- _What is required_: Print nothing but the lines below starting at the line that holds "The width and height of the screenshot is (946, 415)." and ending at the line that holds "to the Contact", including both, each exactly as written.

- _Material for this exercise_:

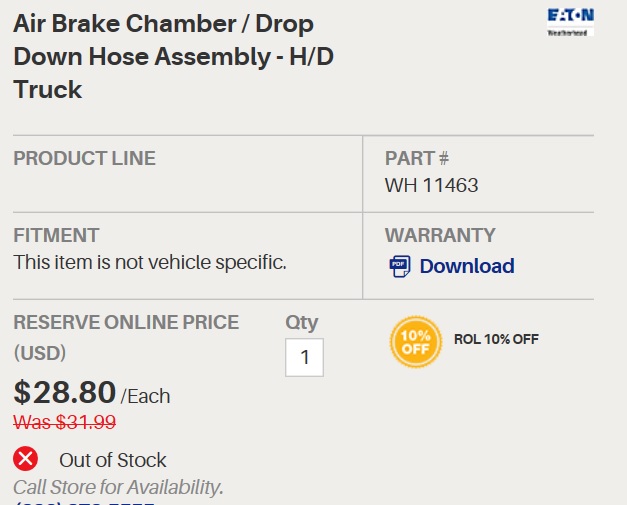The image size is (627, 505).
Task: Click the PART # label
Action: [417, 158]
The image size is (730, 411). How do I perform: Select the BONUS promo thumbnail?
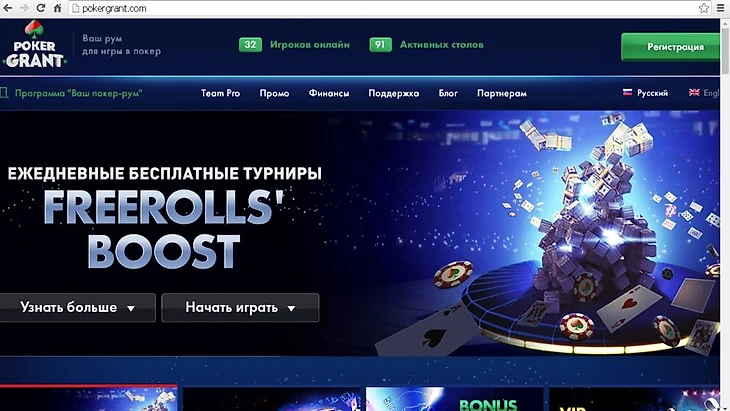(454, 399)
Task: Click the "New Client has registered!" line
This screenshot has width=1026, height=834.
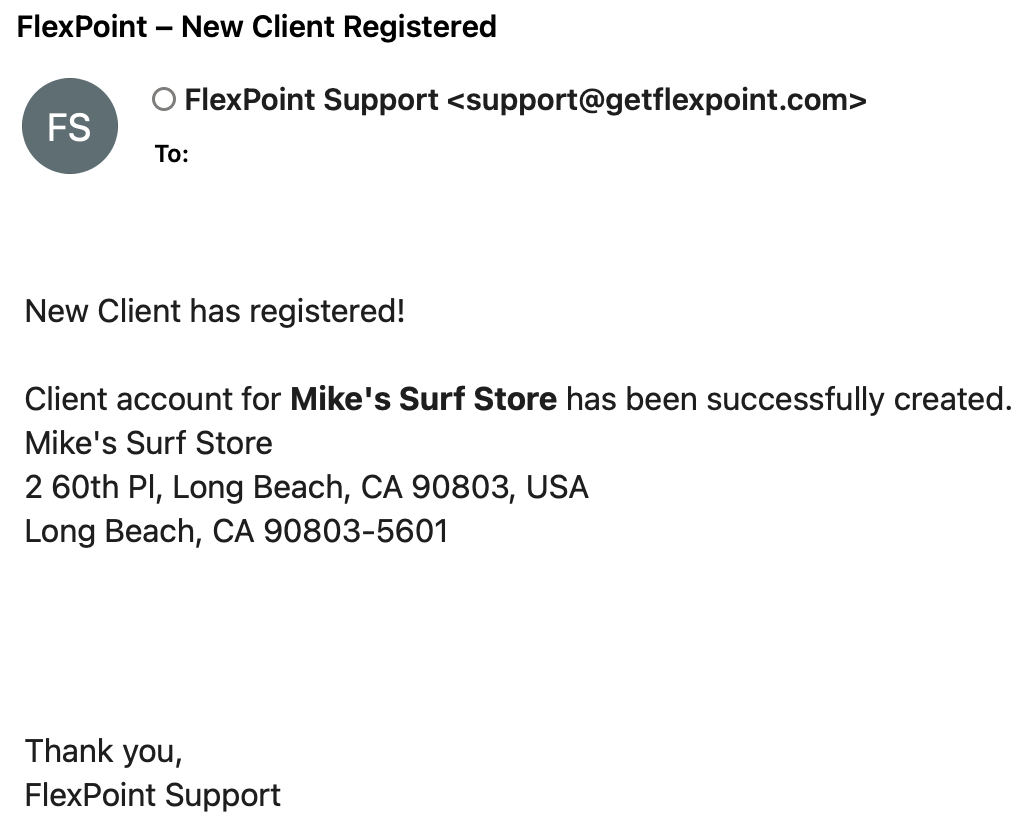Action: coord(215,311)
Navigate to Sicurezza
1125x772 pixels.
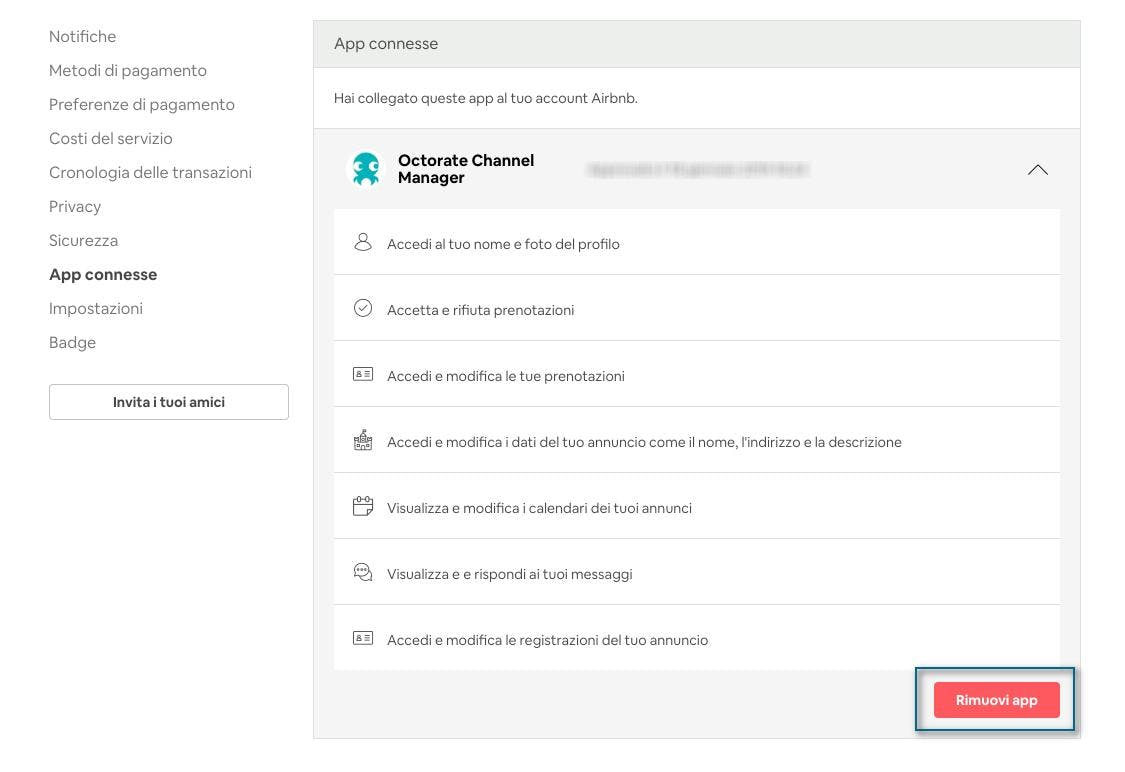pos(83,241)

* * *

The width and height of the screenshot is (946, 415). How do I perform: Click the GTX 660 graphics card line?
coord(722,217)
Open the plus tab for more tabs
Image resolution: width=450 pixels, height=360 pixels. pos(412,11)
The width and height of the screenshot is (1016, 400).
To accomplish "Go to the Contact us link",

- _Task solution_:
The width and height of the screenshot is (946, 415). How do I perform: Click the GTX 660 graphics card line?
coord(722,217)
Open the plus tab for more tabs
Image resolution: width=450 pixels, height=360 pixels. pos(412,11)
The width and height of the screenshot is (1016, 400).
To accomplish "Go to the Contact us link",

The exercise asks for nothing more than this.